• _引用文_:
◇ ◇ ◇ ◇

住宅資金・教育資金・老後資金は人生における3大出費といわれています。その1つである住宅資金は、一度に大きな出費を伴うという特徴があります。
住宅の価格は年収の何倍にもなります。会社員が手持ちの預貯金だけで賄うことは難しく、住宅ローンを組んで購入する方がほとんどです。現在は低金利ということもあり、利息の負担が少ないという状況も住宅購入の後押しになるでしょう。
一昔前であれば、夫は会社員、妻は専業主婦という世帯が多かったため、住宅の購入については、収入のある夫が単独で購入するケースが大半でした。また、3世代が同じ住宅に同居しているケースも今より多く見られました。
ところが現在では核家族が多くなり、働き方の多様化や女性の社会進出が進んだことで、共働き世帯が大半です。夫婦それぞれに所得があることが多いため、住宅ローンを夫婦で借りたり、共有名義で登記したりするケースが増えてきています。

◇ ◇ ◇ ◇

• _指示内容 A_: 引用文の「住宅資金・教育資金・老後資金」を含む箇所から「スも今より多く見られました。」までを、「会社員」を「サラリーマン」に置き換えて書き直してください。
• _指示内容 B_: 引用文では、人生における3大出費として何が挙げられていますか？

• _提供データ_:
◇ ◇ ◇ ◇

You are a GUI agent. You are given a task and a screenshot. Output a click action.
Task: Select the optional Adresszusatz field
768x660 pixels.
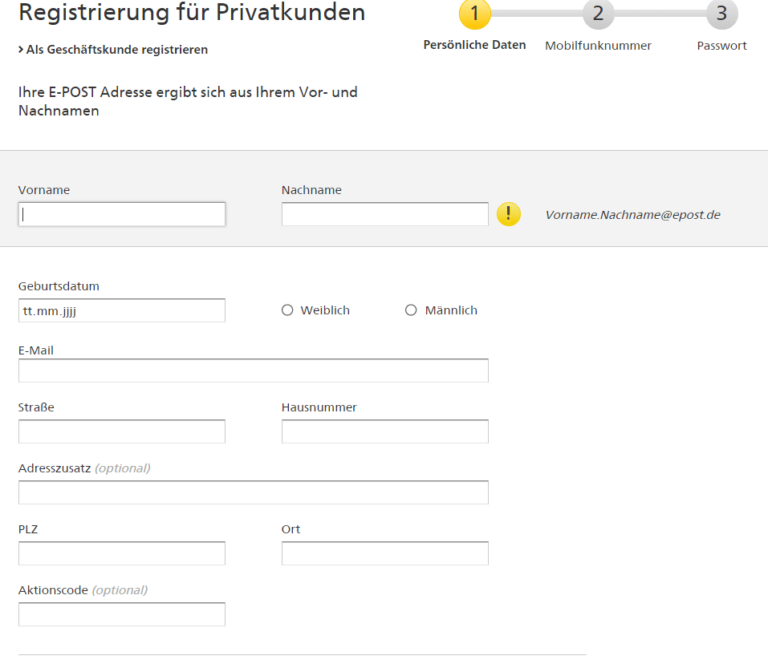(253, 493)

◇ ◇ ◇ ◇

• _出力全文 A_:
住宅資金・教育資金・老後資金は人生における3大出費といわれています。その1つである住宅資金は、一度に大きな出費を伴うという特徴があります。
住宅の価格は年収の何倍にもなります。サラリーマンが手持ちの預貯金だけで賄うことは難しく、住宅ローンを組んで購入する方がほとんどです。現在は低金利ということもあり、利息の負担が少ないという状況も住宅購入の後押しになるでしょう。
一昔前であれば、夫はサラリーマン、妻は専業主婦という世帯が多かったため、住宅の購入については、収入のある夫が単独で購入するケースが大半でした。また、3世代が同じ住宅に同居しているケースも今より多く見られました。

• _出力全文 B_: 住宅資金・教育資金・老後資金です。